After locating the line that holds "You are a computer-use", repeat it and each following line exactly until the material ends, skipping pictures.

'''

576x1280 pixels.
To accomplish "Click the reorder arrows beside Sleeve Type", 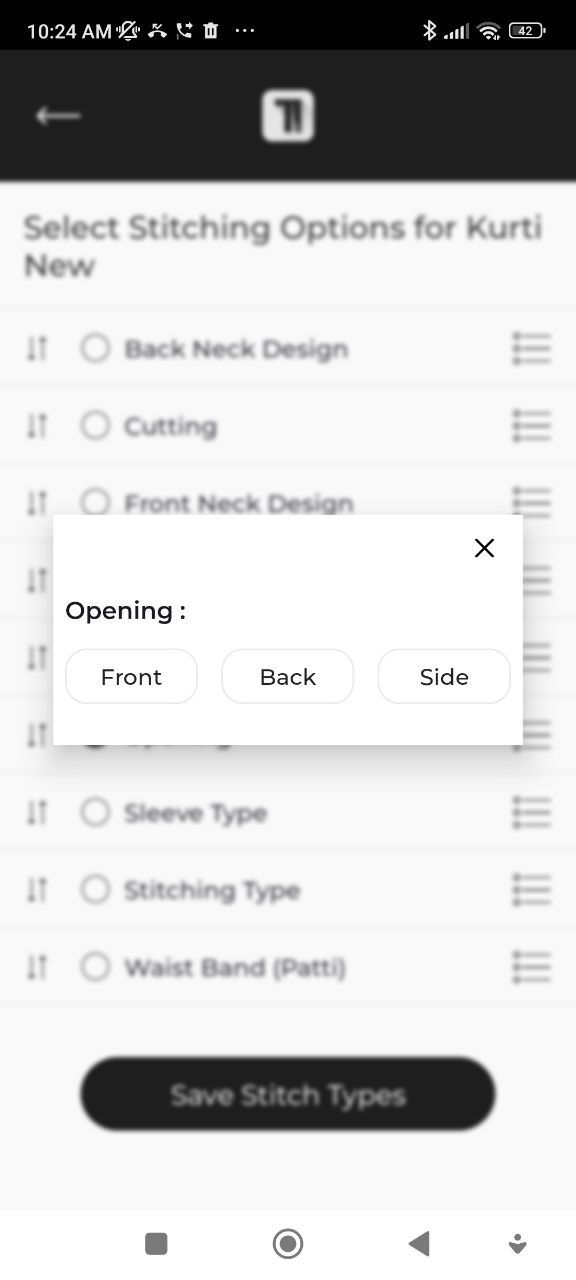I will (36, 812).
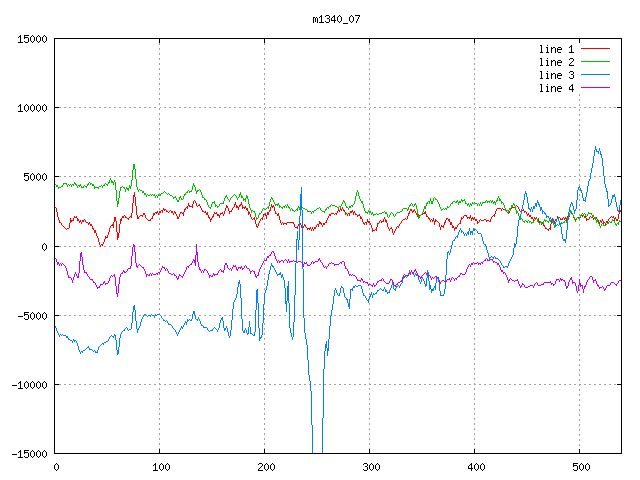Click the 15000 y-axis label
The height and width of the screenshot is (480, 640).
coord(32,39)
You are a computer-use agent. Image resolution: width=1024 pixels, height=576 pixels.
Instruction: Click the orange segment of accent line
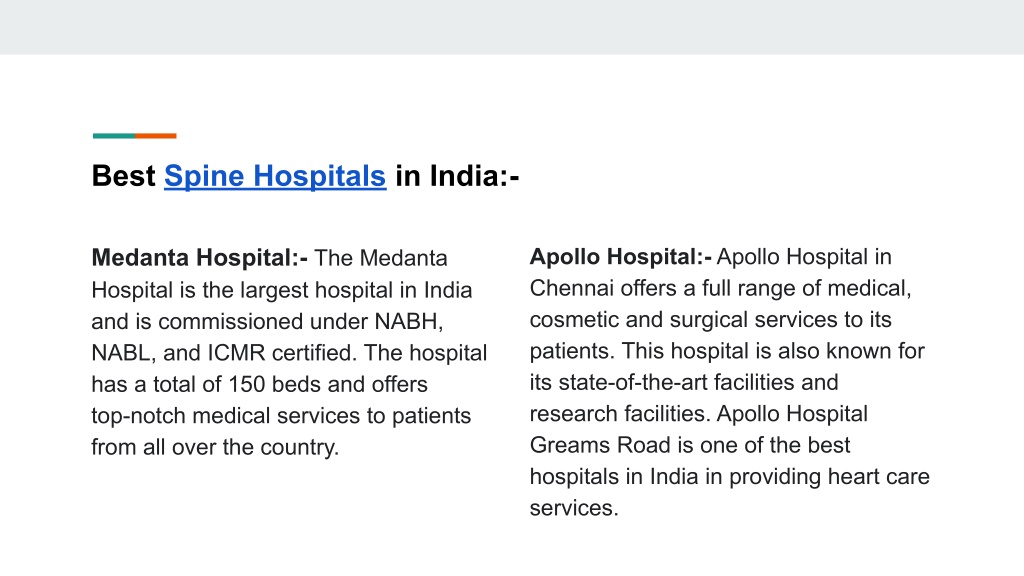(x=156, y=136)
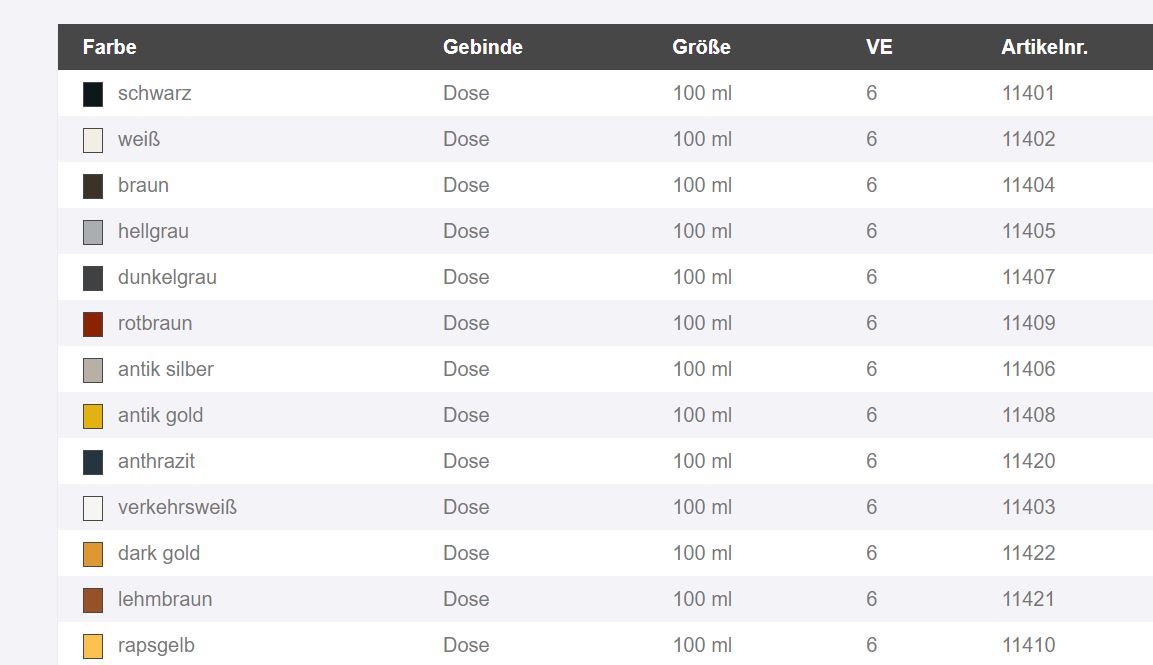Choose the dark gold swatch
Viewport: 1153px width, 665px height.
click(x=93, y=554)
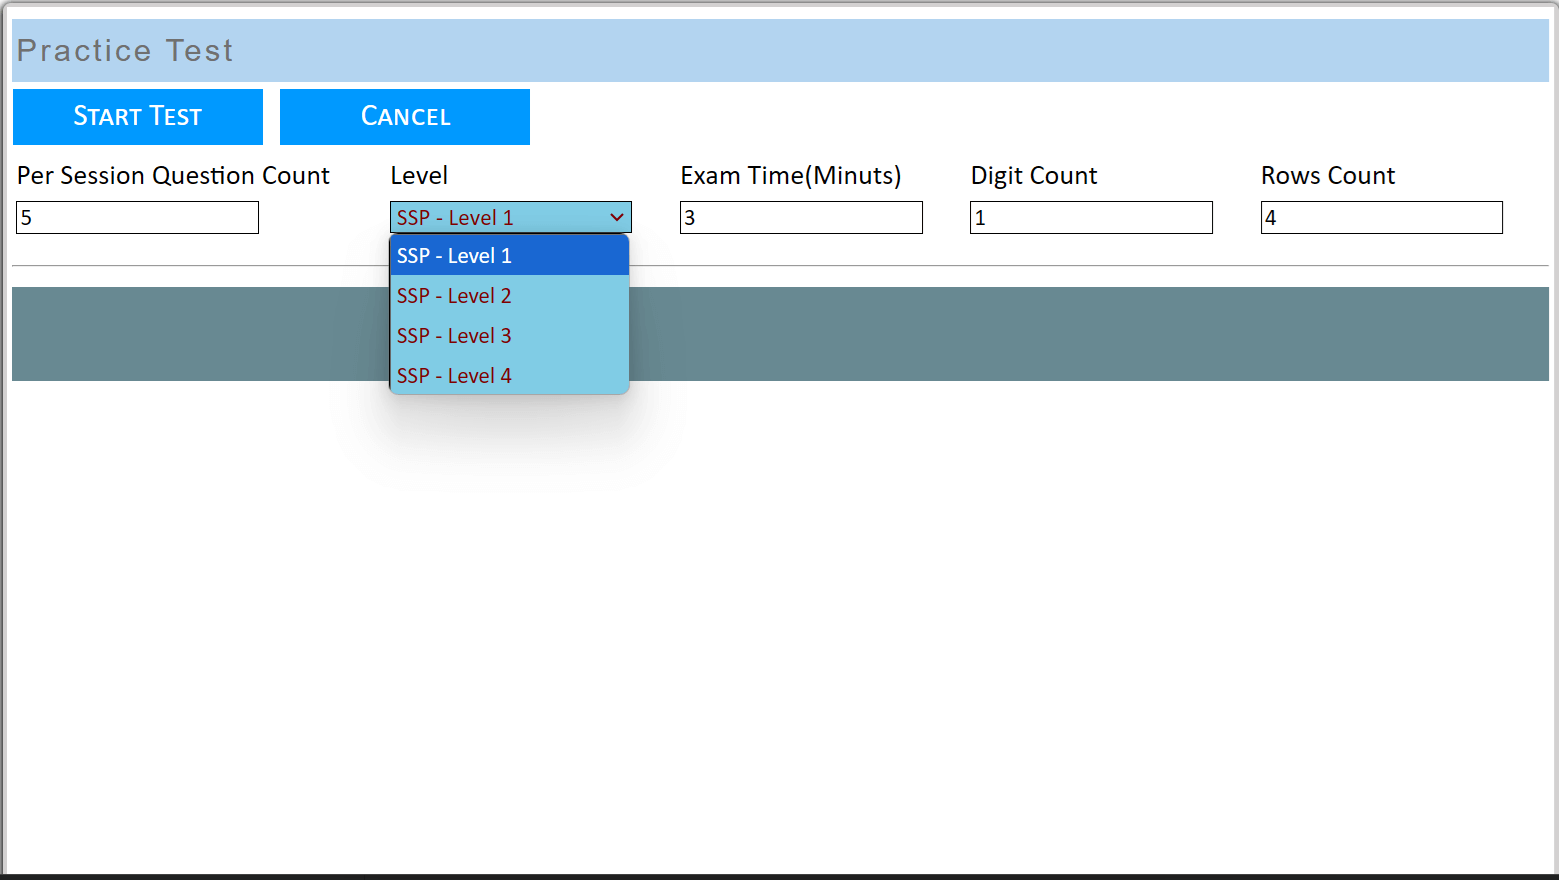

'''

**Response:**
You are a computer-use agent. Image resolution: width=1024 pixels, height=576 pixels.
Instruction: Click the orange segment of accent line
(x=156, y=136)
Choose the dark gold swatch
Viewport: 1153px width, 665px height.
click(x=93, y=554)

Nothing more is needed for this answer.